→ **TASK DESCRIPTION**
Convert the lines of the listing below into a JSON list of strings, one string per line and omitting blank lines, beginning at the line containing "Given: Open the 085404 计算机技术 program title" and stopping after the line containing "pyautogui.click(x=1109, y=403)". Include only those lines.
= = = =
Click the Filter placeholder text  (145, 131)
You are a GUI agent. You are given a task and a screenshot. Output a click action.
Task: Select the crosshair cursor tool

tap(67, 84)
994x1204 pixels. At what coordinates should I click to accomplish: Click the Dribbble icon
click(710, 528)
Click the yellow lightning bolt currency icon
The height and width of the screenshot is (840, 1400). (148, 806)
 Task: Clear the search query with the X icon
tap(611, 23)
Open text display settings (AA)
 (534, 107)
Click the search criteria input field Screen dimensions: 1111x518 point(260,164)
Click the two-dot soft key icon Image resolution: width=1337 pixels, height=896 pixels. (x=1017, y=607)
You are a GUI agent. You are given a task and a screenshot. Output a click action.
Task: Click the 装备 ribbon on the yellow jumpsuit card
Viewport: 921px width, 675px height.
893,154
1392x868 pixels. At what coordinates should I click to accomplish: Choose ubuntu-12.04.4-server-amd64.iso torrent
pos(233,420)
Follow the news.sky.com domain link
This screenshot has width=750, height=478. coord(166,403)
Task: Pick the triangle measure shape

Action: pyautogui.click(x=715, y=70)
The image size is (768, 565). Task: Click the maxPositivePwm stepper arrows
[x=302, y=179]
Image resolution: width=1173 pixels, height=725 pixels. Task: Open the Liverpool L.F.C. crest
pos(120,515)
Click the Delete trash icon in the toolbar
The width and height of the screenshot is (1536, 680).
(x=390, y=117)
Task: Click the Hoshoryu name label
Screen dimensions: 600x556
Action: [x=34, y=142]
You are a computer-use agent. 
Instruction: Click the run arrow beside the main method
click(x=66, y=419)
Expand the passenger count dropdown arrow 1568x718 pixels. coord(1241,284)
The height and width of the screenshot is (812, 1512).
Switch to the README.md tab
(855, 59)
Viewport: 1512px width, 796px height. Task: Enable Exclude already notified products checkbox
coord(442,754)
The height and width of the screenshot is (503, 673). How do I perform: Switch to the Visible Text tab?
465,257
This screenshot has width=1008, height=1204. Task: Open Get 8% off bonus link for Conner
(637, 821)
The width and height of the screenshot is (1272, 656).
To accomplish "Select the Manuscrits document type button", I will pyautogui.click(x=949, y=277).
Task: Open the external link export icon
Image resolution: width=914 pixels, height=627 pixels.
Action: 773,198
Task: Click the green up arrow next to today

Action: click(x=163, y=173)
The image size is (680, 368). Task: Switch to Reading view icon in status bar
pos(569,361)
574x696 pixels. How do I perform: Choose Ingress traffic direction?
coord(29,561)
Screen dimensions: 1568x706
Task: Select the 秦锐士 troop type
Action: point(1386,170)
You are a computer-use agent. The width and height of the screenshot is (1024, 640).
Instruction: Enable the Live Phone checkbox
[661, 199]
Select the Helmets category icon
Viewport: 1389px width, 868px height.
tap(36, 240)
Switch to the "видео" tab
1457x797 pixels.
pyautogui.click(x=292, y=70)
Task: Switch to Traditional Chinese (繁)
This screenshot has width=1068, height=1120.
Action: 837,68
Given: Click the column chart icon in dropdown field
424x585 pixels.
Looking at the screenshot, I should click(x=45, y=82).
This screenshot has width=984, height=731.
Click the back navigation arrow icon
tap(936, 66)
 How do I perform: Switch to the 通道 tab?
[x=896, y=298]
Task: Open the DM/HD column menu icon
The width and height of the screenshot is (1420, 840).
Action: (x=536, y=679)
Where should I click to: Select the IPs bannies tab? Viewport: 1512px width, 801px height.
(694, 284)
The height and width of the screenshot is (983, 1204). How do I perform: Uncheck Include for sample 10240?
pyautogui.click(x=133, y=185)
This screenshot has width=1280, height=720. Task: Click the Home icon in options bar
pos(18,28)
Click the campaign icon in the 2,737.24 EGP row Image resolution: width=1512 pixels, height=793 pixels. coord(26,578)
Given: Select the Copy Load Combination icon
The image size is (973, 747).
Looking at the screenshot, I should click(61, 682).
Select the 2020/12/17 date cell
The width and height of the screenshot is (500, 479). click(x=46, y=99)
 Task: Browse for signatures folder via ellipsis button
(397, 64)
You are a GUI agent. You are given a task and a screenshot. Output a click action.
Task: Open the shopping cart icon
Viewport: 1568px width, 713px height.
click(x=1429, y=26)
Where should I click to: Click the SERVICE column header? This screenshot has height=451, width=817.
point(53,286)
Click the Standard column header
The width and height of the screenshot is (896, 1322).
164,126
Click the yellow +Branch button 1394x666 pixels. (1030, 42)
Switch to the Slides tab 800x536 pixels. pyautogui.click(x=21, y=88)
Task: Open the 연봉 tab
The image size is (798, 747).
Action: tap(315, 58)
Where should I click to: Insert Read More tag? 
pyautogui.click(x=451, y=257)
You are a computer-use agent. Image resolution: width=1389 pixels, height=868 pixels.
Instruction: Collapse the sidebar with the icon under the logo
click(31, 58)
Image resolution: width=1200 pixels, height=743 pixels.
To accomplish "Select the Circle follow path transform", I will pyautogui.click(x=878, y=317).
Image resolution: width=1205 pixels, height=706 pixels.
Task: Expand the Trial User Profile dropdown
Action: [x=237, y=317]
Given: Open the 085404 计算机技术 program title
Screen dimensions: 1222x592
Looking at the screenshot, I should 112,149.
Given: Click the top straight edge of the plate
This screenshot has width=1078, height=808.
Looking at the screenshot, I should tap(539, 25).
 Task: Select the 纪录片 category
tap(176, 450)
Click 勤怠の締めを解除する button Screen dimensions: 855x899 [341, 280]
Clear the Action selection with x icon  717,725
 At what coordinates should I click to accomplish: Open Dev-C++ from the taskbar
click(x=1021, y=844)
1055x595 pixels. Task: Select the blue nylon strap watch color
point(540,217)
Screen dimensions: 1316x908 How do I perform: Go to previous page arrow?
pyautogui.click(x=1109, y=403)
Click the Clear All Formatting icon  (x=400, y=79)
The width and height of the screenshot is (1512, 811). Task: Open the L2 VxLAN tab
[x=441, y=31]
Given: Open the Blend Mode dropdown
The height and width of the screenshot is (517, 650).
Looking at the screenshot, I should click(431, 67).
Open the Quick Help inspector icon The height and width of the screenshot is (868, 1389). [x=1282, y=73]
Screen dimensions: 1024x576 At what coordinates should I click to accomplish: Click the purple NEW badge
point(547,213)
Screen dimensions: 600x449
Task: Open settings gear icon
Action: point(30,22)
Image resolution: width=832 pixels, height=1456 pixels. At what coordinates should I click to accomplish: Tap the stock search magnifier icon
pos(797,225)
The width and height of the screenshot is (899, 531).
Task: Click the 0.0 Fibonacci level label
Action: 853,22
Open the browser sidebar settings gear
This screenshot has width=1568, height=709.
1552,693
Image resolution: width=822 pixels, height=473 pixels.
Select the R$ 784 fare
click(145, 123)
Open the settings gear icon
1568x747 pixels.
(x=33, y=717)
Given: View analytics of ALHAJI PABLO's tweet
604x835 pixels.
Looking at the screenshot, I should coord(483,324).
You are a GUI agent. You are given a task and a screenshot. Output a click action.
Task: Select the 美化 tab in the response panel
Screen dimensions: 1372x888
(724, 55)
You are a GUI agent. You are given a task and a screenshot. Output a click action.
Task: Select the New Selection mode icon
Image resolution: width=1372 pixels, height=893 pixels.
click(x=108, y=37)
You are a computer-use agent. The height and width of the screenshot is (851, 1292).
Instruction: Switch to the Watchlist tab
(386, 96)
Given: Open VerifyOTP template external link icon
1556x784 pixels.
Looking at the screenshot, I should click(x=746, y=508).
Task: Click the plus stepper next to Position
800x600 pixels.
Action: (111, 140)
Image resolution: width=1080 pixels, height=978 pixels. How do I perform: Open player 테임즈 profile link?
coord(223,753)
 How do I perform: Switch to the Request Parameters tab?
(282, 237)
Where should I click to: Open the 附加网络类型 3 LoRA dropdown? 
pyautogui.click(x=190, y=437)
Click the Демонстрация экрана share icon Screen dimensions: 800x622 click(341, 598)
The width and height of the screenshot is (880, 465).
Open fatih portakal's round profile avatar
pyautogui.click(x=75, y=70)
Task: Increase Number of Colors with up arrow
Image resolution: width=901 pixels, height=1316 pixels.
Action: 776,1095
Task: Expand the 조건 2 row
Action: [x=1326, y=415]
= = = =
→ **PROBLEM SOLUTION**
[
  "Given: Open the 085404 计算机技术 program title",
  "Screen dimensions: 1222x592",
  "Looking at the screenshot, I should 112,149.",
  "Given: Click the top straight edge of the plate",
  "This screenshot has width=1078, height=808.",
  "Looking at the screenshot, I should tap(539, 25).",
  " Task: Select the 纪录片 category",
  "tap(176, 450)",
  "Click 勤怠の締めを解除する button Screen dimensions: 855x899 [341, 280]",
  "Clear the Action selection with x icon  717,725",
  " At what coordinates should I click to accomplish: Open Dev-C++ from the taskbar",
  "click(x=1021, y=844)",
  "1055x595 pixels. Task: Select the blue nylon strap watch color",
  "point(540,217)",
  "Screen dimensions: 1316x908 How do I perform: Go to previous page arrow?",
  "pyautogui.click(x=1109, y=403)"
]